Ou seja, por decorrência do exposto, houve um forte aumento do custo do deslocamento para os geradores hidrelétricos. Como forma de compensar essa questão, que afeta o retorno dos empreendimentos hidrelétricos existentes, propomos que os atributos de confiabilidade eletro-energética, conferidos pelo parque hidrelétrico ao sistema, sejam devidamente reconhecidos e remunerados.
Agência CanalEnergia: Como garantir a sustentabilidade da expansão da oferta de energia com a liberalização do mercado? Com a abertura prevista na modernização do setor elétrico, como o Ambiente de Comercialização Livre pode contribuir para a financiabilidade dos novos projetos de geração?
Guilherme Velho: Em função das características do nosso parque gerador, que em hidrologias favoráveis pode apresentar preços de curto prazo muito baixos, a financiabilidade da expansão da oferta de energia no Brasil requer contratos de longo prazo que assegurem a receita dos empreendimentos.
No atual modelo, a contratação a longo prazo é essencialmente realizada pelas distribuidoras, que não poderão continuar sendo as âncoras únicas da expansão, considerando que a desejada ampliação da abertura do mercado ensejará crescente migração de consumidores do mercado cativo para o mercado livre.
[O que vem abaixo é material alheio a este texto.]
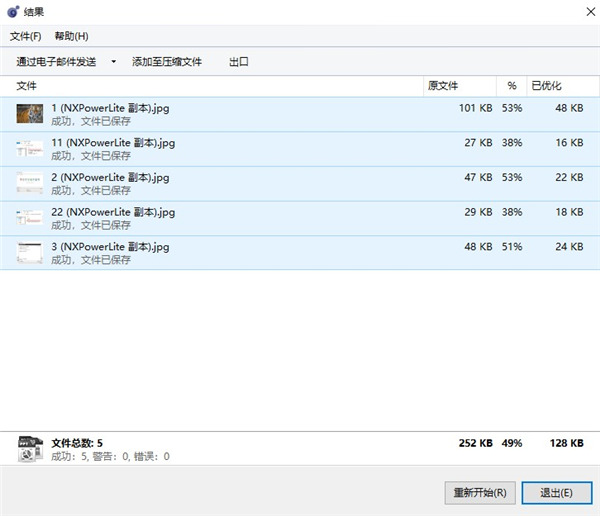The image size is (600, 516).
Task: Click the 出口 toolbar button
Action: tap(239, 62)
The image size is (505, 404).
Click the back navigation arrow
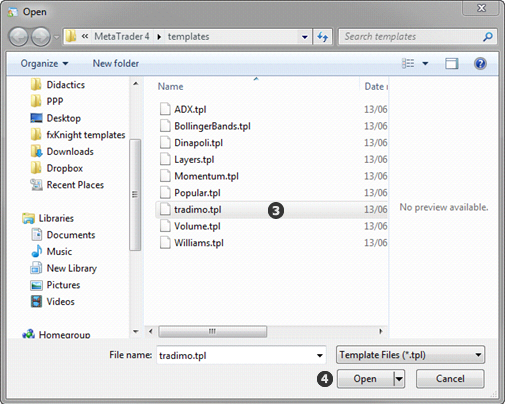(x=19, y=37)
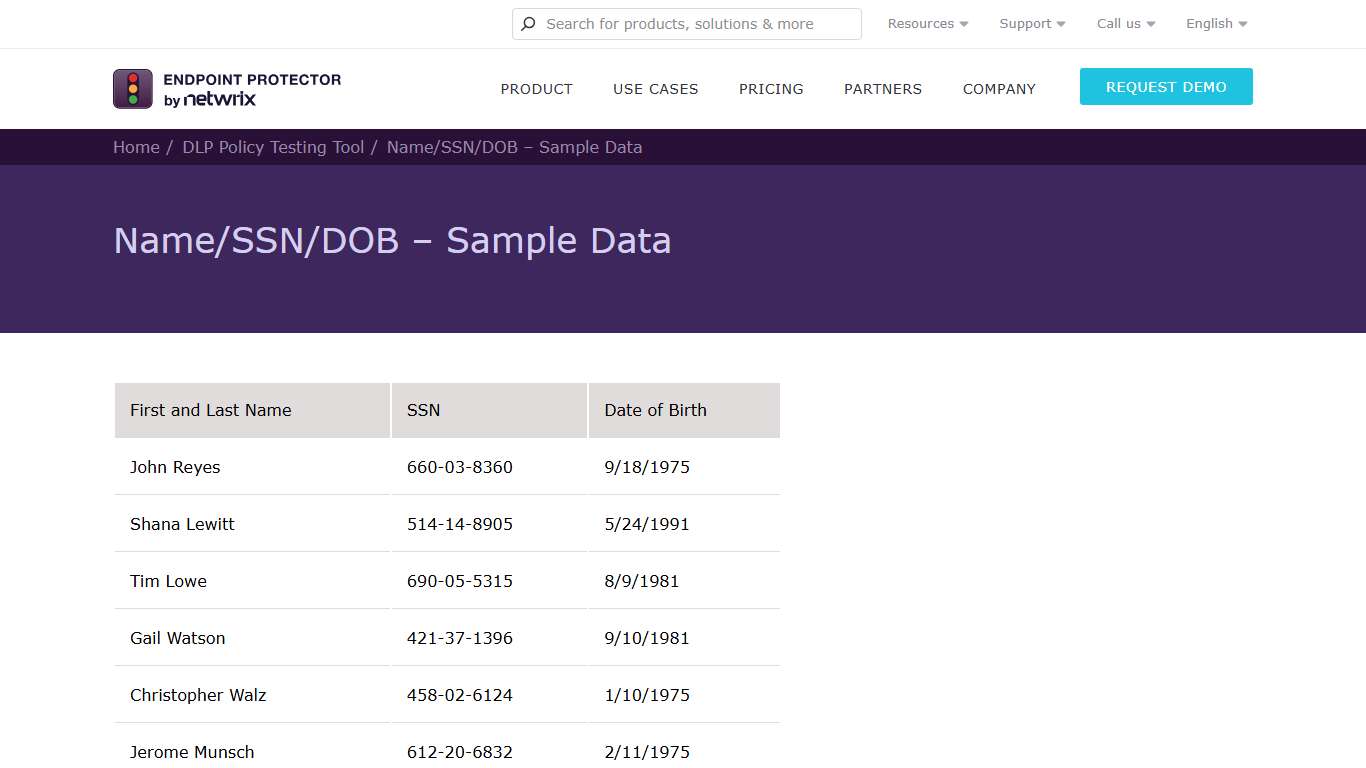Go to Home via the breadcrumb link

click(136, 147)
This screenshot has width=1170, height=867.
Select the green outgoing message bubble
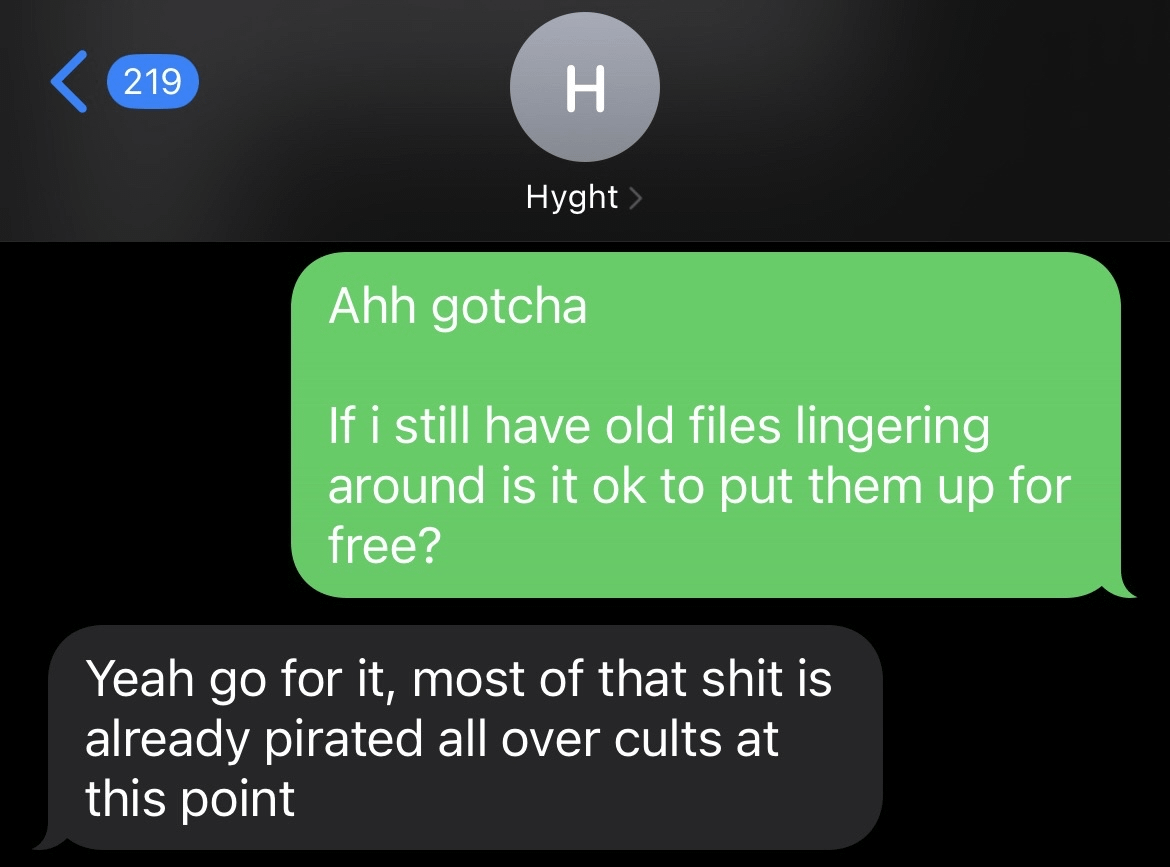tap(707, 425)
Pelo exposto, propõe-se um modelo de expansão da oferta com separação de lastro e energia, onde o lastro objetiva prover confiabilidade ao suprimento, sendo desta forma um bem público que deve ser pago por todos os consumidores cativos e livres e que deve ser contratado a longo prazo.
A energia, por sua vez, deve ser comercializada separadamente do lastro, sendo que a parcela destinada ao crescimento do mercado remanescente das distribuidoras deve ser contratada a longo prazo em leilões públicos, e a parcela destinada ao crescimento do mercado livre deve ter sua contratação definida livremente entre compradores e vendedores.
A receita da venda a longo prazo de lastro para o ACR e o ACL, bem como de energia para o ACR, assegurarão um montante de recebíveis suficiente para garantir a financiabilidade dos projetos na modalidade project-finance, mesmo com uma abertura expressiva do mercado.